My original thought was to use B2 to place a point D on the line AB s.t ABD holds then use it again to place a point E so that EBD holds but there is no guarantee doing this that E lies on the correct side of of A.
My next try was to use I3 to place a point F not on the line segment AB then connect AF and extend it with B2 to get G s.t $A*F*G$ now connect BG and we can use Paschs axiom on a line through the point F to say there is some point H either between BG or AB but this also become cyclic cause we can never guarantee that we place the point in between AB...
I1)For every two points A and B there exists a line a that contains them both.
I2)There exist at least two points on a line.

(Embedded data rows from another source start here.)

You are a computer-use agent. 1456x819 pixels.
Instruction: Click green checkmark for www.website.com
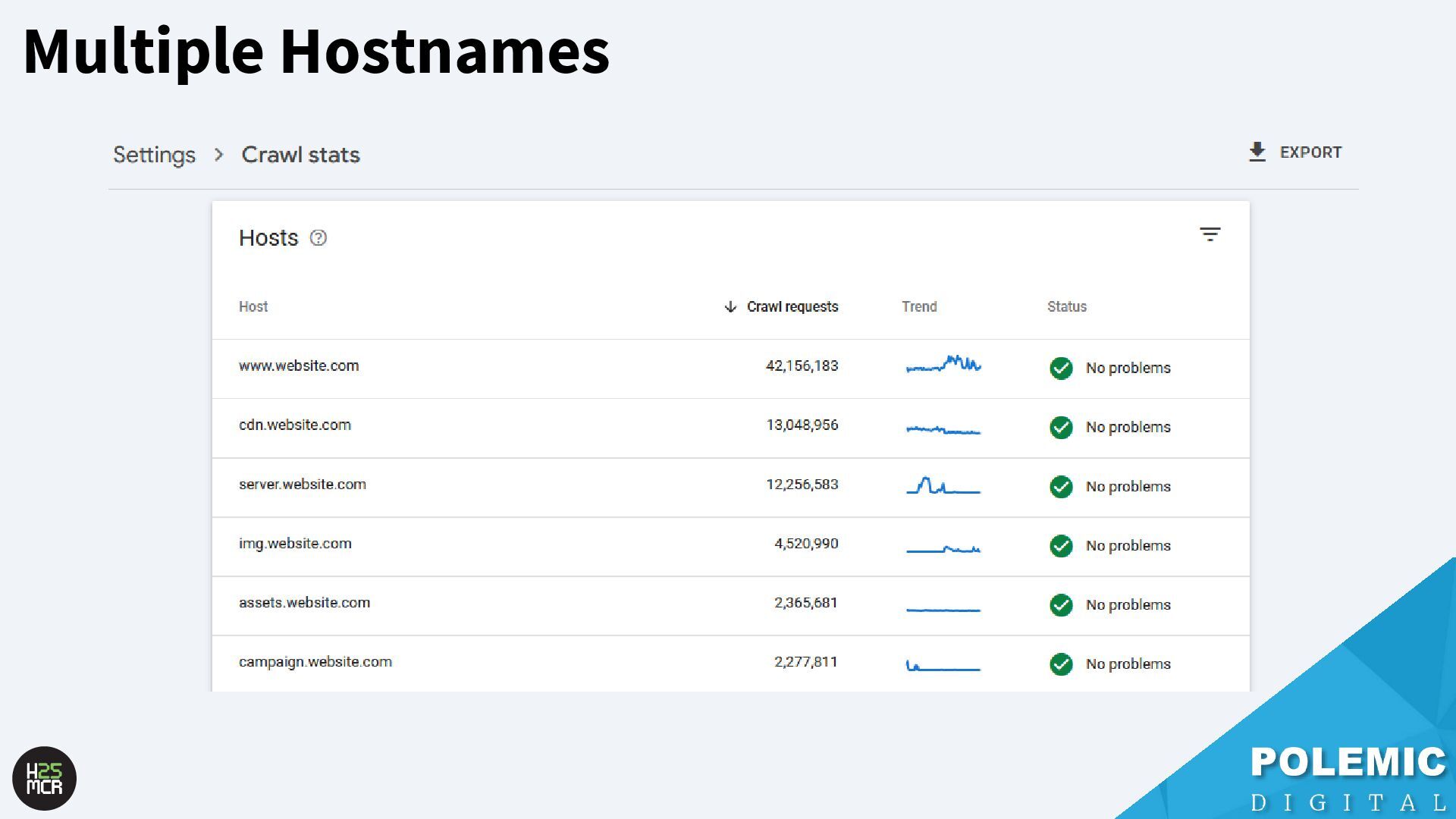click(1061, 368)
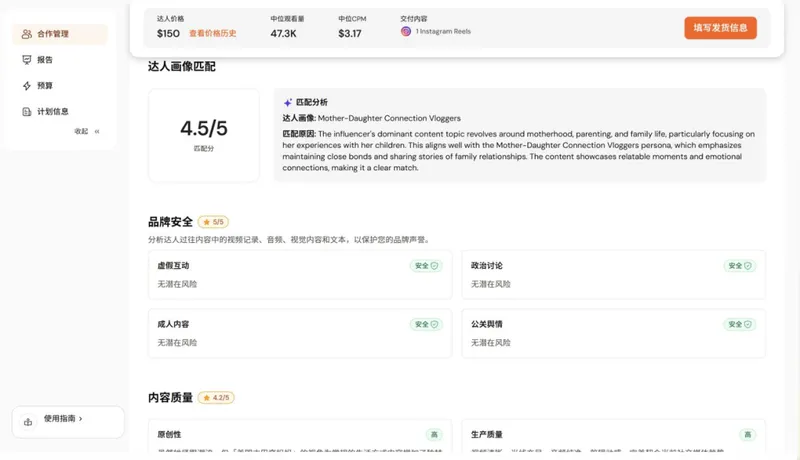Click the 5/5 star rating badge
This screenshot has width=800, height=460.
(x=213, y=222)
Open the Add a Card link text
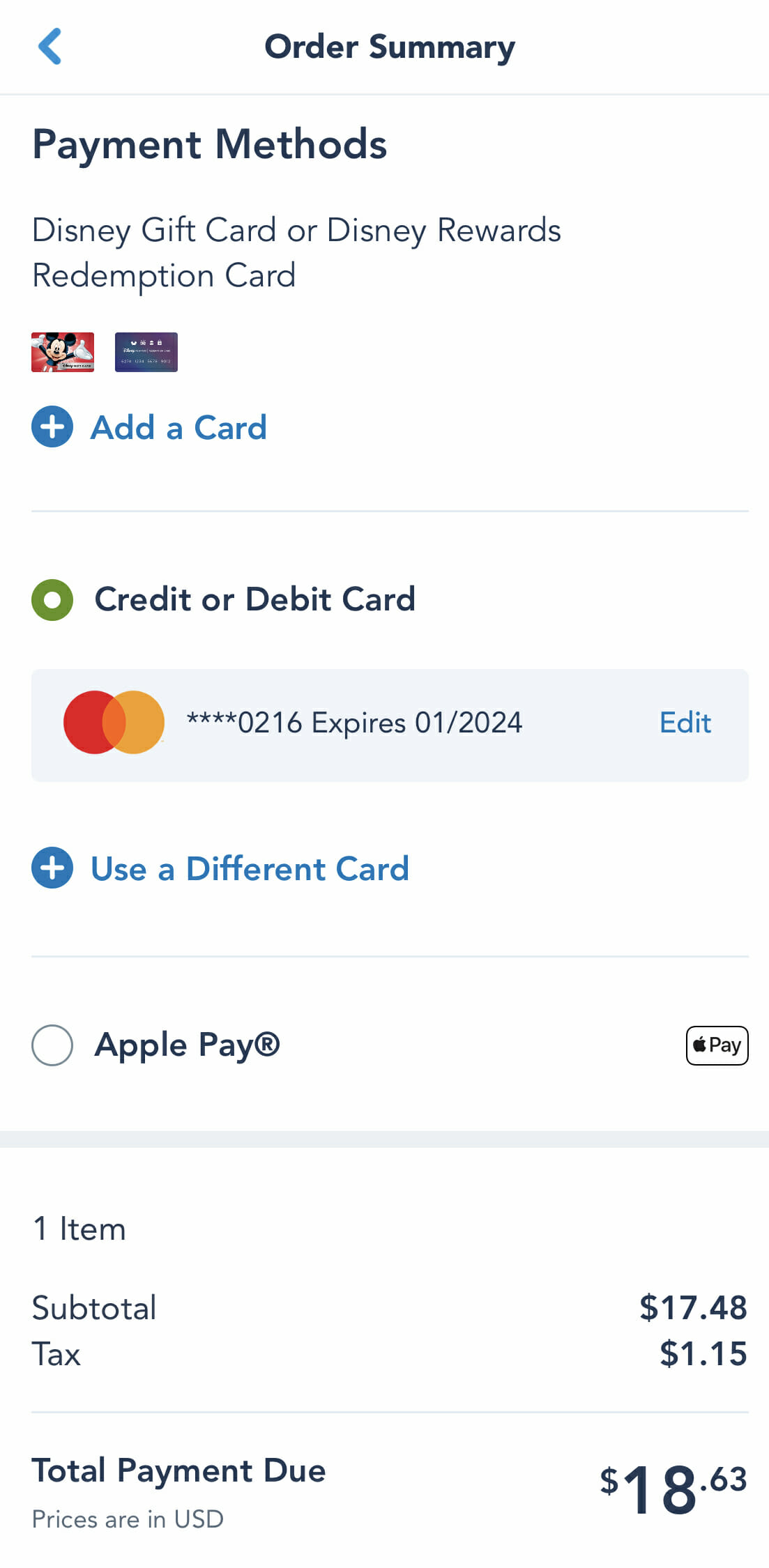 coord(178,427)
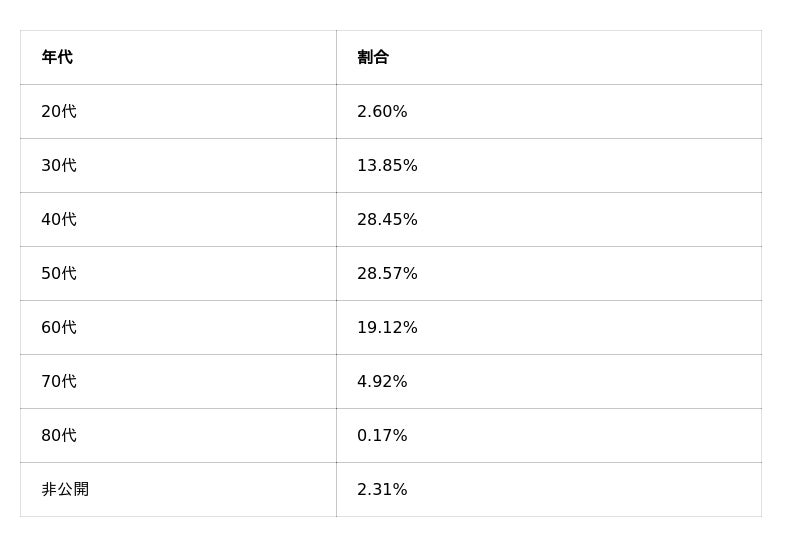The width and height of the screenshot is (800, 547).
Task: Click the 60代 age cell
Action: tap(59, 328)
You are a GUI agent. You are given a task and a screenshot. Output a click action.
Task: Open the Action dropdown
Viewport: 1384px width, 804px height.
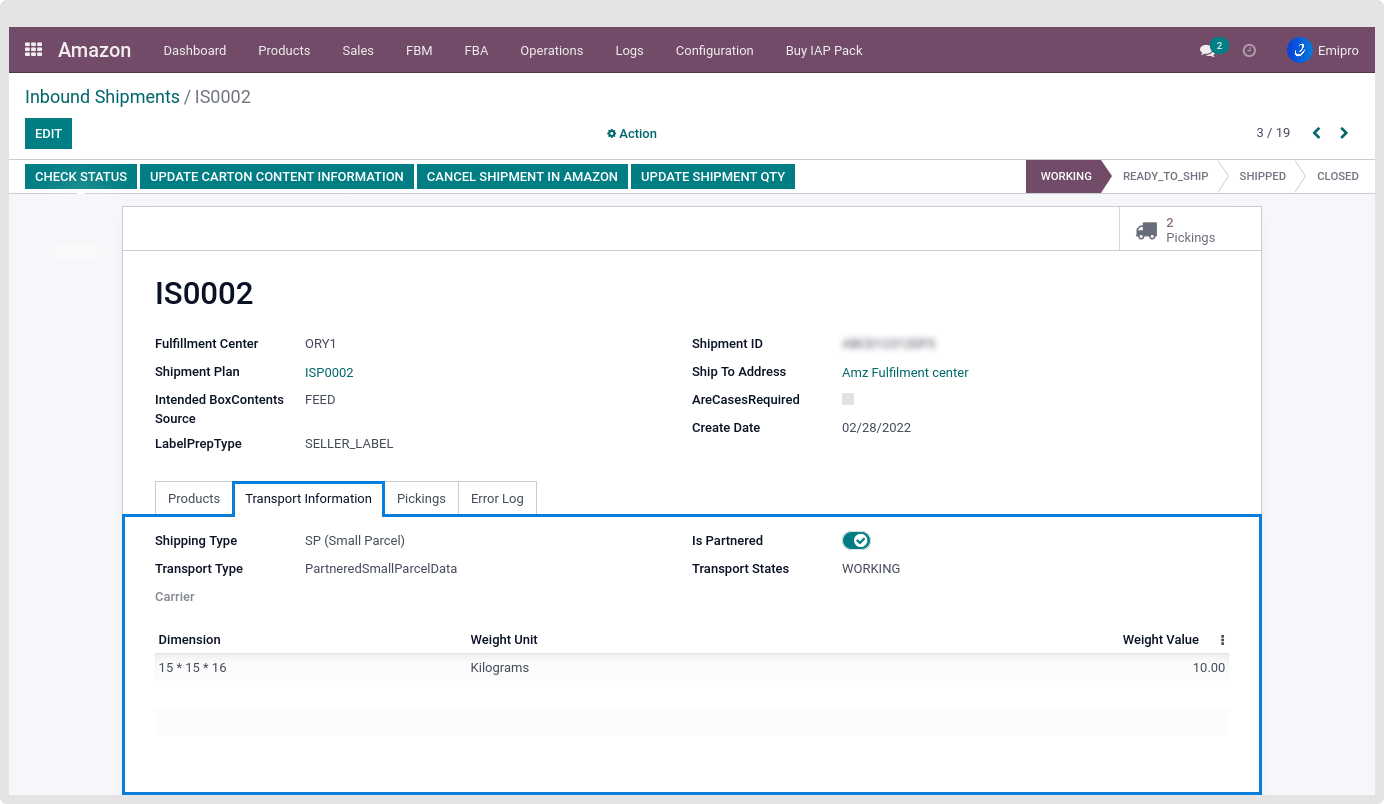pos(632,133)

I3)There exist at least three points that do not lie on the same line.
Axioms of betweeness
B1) If a point B lies between points A and C, B is also between C and A, and there exists a line containing the distinct points A, B, C.
B2) If A and B are two points, then there exists at least one point C on the line AB such that B lies between A and C.
B3) Of any three points situated on a line, there is no more than one which lies between the other two.
B4) Pasch's Axiom: Let A, B, C be three points not lying in the same line and let a be a line lying in the plane ABC and not passing through any of the points A, B, C. Then, if the line a passes through a point of the segment AB, it will also pass through either a point of the segment BC or a point of the segment AC.